Twist Bioscience will discover new antibodies that could eventually be delivered using Kriya Therapeutics’ gene therapies to treat various cancers.
The pair is joining forces on a discovery agreement under which virtually no terms were disclosed. The California biotechs will engineer Twist’s antibodies into Kriya’s adeno-associated virus-based gene therapy platform with the eventual goal of moving the therapies through various oncology areas, the companies said Wednesday.
Apparently, investors didn’t care that the disclosure included no financials, details on timing, specifics on which indications the pair will target with the gene therapies nor the lowdown on how many targets. Twist’s shares were up nearly 9% to $51.56 apiece as of 10:38 a.m. ET on Wednesday.

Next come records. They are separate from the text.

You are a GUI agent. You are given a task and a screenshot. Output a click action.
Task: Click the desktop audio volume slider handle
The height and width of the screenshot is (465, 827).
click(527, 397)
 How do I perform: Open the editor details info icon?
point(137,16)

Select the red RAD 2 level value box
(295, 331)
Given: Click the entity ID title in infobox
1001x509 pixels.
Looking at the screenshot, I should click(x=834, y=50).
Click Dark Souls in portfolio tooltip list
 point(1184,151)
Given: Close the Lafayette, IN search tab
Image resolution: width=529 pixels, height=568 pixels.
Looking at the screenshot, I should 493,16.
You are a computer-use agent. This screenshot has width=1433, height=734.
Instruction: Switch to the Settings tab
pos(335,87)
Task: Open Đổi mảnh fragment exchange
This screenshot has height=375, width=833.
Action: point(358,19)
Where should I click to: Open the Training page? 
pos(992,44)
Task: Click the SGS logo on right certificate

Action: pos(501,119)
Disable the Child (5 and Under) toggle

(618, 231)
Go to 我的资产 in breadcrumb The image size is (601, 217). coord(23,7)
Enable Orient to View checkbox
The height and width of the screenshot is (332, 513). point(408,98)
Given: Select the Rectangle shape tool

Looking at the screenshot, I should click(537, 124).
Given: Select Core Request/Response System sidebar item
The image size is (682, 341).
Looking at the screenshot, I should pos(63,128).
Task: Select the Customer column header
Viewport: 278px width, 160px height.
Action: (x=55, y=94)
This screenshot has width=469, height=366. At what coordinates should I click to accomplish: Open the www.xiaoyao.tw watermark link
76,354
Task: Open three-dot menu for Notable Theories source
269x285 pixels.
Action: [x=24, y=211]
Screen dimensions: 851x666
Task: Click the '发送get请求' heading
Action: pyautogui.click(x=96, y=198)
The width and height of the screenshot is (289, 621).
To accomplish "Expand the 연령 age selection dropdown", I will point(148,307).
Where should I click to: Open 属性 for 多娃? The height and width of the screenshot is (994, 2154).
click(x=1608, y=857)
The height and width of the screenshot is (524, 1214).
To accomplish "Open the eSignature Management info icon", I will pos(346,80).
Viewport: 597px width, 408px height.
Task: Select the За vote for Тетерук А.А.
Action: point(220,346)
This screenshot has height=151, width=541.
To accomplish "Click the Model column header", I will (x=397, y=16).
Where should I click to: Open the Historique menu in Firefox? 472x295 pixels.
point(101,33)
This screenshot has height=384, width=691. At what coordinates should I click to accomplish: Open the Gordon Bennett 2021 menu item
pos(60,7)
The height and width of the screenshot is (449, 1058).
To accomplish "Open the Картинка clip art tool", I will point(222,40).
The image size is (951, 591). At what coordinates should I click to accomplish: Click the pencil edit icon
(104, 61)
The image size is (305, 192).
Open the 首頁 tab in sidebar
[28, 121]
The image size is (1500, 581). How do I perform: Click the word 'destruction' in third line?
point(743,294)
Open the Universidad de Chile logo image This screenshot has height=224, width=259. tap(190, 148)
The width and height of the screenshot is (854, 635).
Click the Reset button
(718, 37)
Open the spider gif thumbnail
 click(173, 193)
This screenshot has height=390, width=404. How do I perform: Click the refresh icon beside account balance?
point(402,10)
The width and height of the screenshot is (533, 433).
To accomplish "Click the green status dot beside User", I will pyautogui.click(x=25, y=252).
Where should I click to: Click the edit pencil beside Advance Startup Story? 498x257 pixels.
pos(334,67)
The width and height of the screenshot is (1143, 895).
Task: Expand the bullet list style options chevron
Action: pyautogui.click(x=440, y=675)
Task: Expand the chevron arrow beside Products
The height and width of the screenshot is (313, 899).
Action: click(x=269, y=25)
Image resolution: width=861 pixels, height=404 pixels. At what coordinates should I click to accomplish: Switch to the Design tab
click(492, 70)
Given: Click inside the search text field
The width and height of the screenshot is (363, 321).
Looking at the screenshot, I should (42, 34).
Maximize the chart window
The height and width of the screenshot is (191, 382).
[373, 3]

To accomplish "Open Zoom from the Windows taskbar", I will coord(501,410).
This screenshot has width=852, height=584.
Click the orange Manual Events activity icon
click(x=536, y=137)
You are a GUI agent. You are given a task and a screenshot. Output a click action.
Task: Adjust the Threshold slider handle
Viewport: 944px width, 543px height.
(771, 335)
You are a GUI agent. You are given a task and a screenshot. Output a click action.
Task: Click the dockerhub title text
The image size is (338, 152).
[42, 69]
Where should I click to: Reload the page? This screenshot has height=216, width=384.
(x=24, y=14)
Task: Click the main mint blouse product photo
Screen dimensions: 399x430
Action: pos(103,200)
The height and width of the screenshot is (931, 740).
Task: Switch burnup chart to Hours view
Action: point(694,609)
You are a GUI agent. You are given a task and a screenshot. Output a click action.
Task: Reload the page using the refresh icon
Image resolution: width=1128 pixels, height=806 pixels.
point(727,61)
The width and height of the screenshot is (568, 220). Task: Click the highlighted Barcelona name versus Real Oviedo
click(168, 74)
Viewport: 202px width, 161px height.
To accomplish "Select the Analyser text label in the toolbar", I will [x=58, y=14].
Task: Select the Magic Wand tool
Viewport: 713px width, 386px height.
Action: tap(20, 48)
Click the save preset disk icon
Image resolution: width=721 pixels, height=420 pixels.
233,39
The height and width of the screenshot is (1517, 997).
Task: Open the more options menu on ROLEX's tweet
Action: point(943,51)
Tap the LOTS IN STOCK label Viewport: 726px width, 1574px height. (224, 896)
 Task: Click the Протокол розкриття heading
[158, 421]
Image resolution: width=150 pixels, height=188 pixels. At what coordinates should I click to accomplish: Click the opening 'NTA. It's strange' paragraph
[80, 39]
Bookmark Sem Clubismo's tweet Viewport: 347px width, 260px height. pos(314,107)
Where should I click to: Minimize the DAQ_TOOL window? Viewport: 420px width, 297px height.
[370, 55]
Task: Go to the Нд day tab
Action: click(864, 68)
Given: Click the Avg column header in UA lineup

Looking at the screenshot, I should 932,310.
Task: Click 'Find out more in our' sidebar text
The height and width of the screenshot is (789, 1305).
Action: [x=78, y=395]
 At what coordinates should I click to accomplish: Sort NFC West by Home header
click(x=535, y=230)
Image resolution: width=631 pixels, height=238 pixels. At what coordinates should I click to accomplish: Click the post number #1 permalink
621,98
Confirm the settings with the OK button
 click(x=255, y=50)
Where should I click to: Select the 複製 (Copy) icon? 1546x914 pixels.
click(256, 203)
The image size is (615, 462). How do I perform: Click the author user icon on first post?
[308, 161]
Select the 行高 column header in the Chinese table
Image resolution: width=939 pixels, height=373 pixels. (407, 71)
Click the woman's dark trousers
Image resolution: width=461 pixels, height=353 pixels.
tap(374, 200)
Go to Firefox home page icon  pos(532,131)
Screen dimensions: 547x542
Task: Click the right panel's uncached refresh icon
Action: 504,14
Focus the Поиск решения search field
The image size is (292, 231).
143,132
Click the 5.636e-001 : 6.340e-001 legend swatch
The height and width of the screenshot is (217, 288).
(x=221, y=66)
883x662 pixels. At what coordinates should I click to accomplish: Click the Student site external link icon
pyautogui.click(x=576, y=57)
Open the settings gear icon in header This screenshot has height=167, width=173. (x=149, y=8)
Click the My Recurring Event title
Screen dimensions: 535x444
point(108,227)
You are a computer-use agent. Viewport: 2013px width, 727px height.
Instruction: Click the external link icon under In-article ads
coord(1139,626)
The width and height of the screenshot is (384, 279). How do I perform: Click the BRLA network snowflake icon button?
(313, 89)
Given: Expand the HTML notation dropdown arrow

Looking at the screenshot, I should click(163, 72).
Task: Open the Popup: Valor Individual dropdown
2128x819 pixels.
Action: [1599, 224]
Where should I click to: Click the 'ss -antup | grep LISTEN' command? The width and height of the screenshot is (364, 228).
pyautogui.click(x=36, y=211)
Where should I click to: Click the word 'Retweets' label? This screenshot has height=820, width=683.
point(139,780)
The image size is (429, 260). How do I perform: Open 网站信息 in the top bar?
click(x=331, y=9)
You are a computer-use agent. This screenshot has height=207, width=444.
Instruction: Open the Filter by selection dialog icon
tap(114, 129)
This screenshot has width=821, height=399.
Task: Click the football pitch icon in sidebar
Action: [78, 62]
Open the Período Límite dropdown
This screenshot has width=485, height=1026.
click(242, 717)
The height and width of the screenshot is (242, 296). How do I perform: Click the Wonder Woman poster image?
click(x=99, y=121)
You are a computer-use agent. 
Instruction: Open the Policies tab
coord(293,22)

Twist’s antibody work got a boost in November when the biotech doled out $190 million to buy antibody discovery startup Abveris. The deal came just weeks after Twist spun out its COVID-19 antibody into a new startup, Revelar Biotherapeutics, with $10 million in seed financing. Revelar said the antibody, still in preclinical work, neutralized both the omicron and delta variants in early January.
For its part, Kriya Therapeutics has raised $180 million since May 2020 to support its gene therapy pipeline across opthalmology, oncology and rare and chronic diseases.
The agreement comes just a day after the AAV gene therapy space hit another peak. Novartis dished out $54 million upfront, with backend potential of $1.7 billion, for Voyager Therapeutics’ next-generation AAV capsids. The companies aim to improve the safety of AAV gene therapies, which have raised safety concerns at the FDA.